Crypto Inflows Soar as US Market Faces Moody’s Downgrade

Crypto inflows broke records last week as traditional market risks escalated. Specifically, digital asset investment products attracted a staggering $3.3 billion in inflows last week, pushing year-to-date (YTD) totals to a record $10.8 billion.
The positive flows drove total assets under management (AuM) to a new all-time high of $187.5 billion.
Crypto Inflows Near $3.3 Billion Last Week
According to the latest CoinShares report, last week’s crypto inflows hit $3.29 billion, with the US dominating at $3.2 billion. This reflects the heightened domestic economic anxiety.
Other notable inflows came from Germany ($41.5 million ), Hong Kong ($33.3 million), and Australia ($10.9 million). Meanwhile, Switzerland saw outflows of $16.6 million. The drop came as investors profited from recent market optimism that saw Bitcoin establish a new all-time high.

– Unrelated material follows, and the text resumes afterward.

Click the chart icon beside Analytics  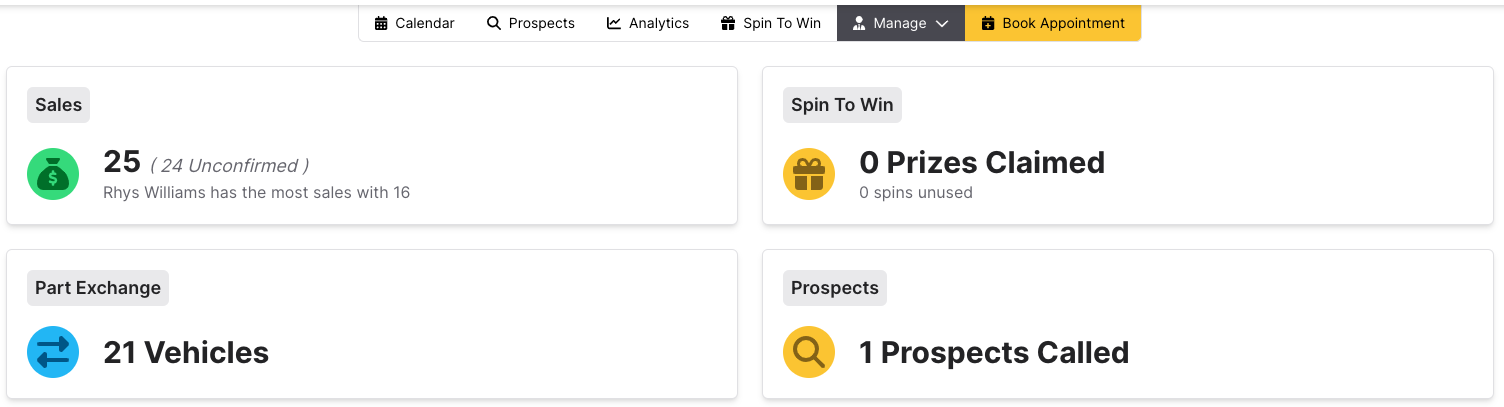coord(614,23)

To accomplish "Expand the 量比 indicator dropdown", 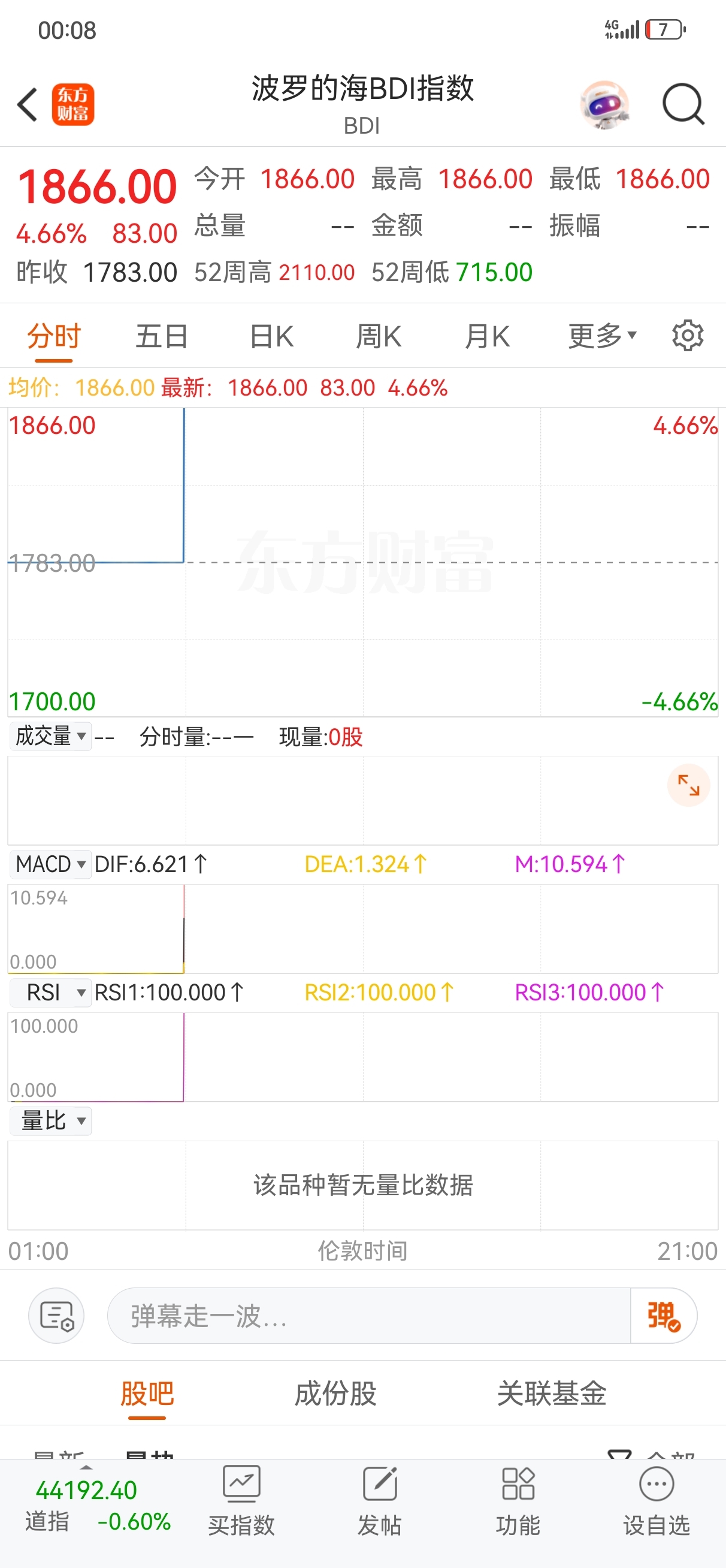I will point(50,1121).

CoinShares’ researcher James Butterfill highlights that Bitcoin remains the main beneficiary. The pioneer crypto achieved $2.9 billion in crypto inflows, representing over 25% of all digital asset inflows for 2024.
Meanwhile, Ethereum investment products recorded $326 million in inflows. This marked the highest in 15 weeks, effectively marking five consecutive weeks of gains. The inflows came as sentiment around the network’s Pectra upgrade going mainnet continues to improve.
Nevertheless, short-Bitcoin products also attracted $12.7 million, marking the highest weekly inflow since December 2024. James Butterfill cites investor caution, noting that they may be positioning for near-term volatility.
Notwithstanding, the surge coincides with growing investor anxiety over the health of the US economy. Specifically, concerns arise after Moody’s recent downgrade warning and spiking Treasury yields.
“We believe that growing concerns over the US economy, driven by the Moody’s and the resulting spike in treasury yields, have prompted investors to seek diversification through digital assets,” read an excerpt in the report.
The weekly total marks a sharp jump from the previous two weeks. BeInCrypto reported crypto inflows of $785 million and $882 million, respectively. This indicates an accelerating pivot toward crypto as macroeconomic concerns mount.
Moody’s has maintained a “negative” outlook on the US credit rating since late 2023. Last week, it reignited fears after cautioning the US government’s deteriorating fiscal profile.
“Moody’s assessment is right. No other major developed economy is under pressure to grow its GDP by nearly 5% simply to service its debt. None. This is a central pillar of the bearish case for the US dollar,” commented macro investor Otavio Costa.
The warning raised doubts about the sustainability of US debt. It worsens when combined with persistent treasury yields, which hover near multi-decade highs.
Against this backdrop, analysts increasingly frame digital assets like Bitcoin as a hedge against sovereign credit risk and monetary tightening.
The overarching narrative is that macroeconomic instability revives crypto’s appeal as a portfolio diversifier.
This explains total digital asset inflows over the past six weeks, which reached $10.5 billion. It has recorded an unprecedented streak that mirrors growing institutional participation.
With US fiscal and monetary pressures unlikely to abate soon, crypto may continue benefiting from a broader reallocation of capital away from traditional risk assets and into decentralized alternatives.